Extracted data:

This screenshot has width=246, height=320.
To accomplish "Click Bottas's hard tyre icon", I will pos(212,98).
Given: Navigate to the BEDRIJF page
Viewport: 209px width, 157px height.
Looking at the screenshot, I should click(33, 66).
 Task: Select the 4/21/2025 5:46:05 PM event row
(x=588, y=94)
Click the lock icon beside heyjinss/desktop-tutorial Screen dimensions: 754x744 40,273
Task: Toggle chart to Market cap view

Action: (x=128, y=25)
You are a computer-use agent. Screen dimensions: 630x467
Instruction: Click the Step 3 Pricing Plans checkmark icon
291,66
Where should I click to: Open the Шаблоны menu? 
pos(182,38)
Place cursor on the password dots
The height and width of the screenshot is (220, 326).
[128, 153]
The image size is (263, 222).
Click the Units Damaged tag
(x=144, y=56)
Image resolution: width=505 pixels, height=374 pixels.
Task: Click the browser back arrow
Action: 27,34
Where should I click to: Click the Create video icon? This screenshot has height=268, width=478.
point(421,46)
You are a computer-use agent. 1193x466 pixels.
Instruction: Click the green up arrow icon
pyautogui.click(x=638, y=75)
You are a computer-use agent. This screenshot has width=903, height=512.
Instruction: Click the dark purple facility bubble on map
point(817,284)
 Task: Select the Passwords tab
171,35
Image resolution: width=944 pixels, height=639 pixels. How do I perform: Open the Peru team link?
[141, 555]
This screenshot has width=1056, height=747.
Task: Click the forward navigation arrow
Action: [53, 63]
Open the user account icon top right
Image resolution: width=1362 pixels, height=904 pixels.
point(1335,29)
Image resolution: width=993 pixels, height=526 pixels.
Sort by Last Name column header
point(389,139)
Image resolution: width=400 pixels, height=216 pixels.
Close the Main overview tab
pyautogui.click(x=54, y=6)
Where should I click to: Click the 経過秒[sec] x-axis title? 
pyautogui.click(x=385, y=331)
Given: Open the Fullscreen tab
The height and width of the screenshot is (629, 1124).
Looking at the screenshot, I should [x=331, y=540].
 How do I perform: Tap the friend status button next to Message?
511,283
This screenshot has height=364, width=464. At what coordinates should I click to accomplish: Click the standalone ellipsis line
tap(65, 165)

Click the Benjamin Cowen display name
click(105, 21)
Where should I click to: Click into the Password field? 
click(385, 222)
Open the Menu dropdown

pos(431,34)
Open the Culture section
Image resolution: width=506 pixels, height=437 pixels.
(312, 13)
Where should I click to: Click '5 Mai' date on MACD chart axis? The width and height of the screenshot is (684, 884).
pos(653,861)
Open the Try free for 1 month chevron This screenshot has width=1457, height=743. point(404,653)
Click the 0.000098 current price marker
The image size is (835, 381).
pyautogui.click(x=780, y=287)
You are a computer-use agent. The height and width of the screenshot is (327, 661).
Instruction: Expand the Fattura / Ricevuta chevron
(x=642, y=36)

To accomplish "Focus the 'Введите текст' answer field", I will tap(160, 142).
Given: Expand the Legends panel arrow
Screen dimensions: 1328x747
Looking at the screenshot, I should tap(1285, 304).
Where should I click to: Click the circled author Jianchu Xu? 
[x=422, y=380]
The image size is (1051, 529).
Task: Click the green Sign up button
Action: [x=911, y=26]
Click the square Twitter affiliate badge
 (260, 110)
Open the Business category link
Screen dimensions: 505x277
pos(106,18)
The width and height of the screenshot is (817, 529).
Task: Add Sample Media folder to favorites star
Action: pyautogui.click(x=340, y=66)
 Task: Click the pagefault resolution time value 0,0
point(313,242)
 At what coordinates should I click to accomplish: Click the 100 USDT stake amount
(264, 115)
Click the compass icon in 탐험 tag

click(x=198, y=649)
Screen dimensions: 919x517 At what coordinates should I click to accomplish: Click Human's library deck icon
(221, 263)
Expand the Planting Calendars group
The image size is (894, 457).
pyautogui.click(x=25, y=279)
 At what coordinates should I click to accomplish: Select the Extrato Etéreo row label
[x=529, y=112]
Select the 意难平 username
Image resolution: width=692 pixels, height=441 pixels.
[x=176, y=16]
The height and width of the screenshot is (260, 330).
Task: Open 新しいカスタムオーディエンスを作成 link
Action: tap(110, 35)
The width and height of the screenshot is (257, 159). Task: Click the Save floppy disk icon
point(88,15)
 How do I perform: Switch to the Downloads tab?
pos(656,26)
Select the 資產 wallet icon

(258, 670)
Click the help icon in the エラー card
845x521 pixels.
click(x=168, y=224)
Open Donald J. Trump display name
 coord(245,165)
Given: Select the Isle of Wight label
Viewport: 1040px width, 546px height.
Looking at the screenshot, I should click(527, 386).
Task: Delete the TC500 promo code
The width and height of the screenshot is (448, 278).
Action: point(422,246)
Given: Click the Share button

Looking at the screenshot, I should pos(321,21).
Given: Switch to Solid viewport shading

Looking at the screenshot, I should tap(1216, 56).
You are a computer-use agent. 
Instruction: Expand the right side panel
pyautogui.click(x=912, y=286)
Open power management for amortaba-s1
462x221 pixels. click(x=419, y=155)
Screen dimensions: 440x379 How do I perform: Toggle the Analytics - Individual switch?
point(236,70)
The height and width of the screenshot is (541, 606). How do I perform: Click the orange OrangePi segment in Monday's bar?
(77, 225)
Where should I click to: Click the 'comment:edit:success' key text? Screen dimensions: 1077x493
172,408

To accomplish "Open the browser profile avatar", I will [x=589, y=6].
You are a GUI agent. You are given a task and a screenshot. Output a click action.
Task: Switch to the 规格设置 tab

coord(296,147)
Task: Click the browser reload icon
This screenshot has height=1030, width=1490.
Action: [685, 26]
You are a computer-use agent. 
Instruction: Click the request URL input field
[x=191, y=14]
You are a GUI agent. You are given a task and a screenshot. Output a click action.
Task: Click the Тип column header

Job:
Edit the records from the line containing "Image resolution: width=400" through the line containing "tap(65, 165)" by replacing "Main overview" with "Main summary", and return only those lines with nothing else changed.

The reply:
Image resolution: width=400 pixels, height=216 pixels.
Close the Main summary tab
pyautogui.click(x=54, y=6)
Where should I click to: Click the 経過秒[sec] x-axis title? 
pyautogui.click(x=385, y=331)
Given: Open the Fullscreen tab
The height and width of the screenshot is (629, 1124).
Looking at the screenshot, I should [x=331, y=540].
 How do I perform: Tap the friend status button next to Message?
511,283
This screenshot has height=364, width=464. At what coordinates should I click to accomplish: Click the standalone ellipsis line
tap(65, 165)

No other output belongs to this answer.